* **WHAT IS EXPECTED**
Copy every record that appears below, exactly as it stands.

# # # #

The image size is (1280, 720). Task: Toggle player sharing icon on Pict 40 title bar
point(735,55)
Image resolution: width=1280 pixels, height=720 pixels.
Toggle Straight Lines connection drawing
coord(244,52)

# # # #

* **OUTPUT OF THE TASK**
The image size is (1280, 720). Task: Toggle player sharing icon on Pict 40 title bar
point(735,55)
Image resolution: width=1280 pixels, height=720 pixels.
Toggle Straight Lines connection drawing
coord(244,52)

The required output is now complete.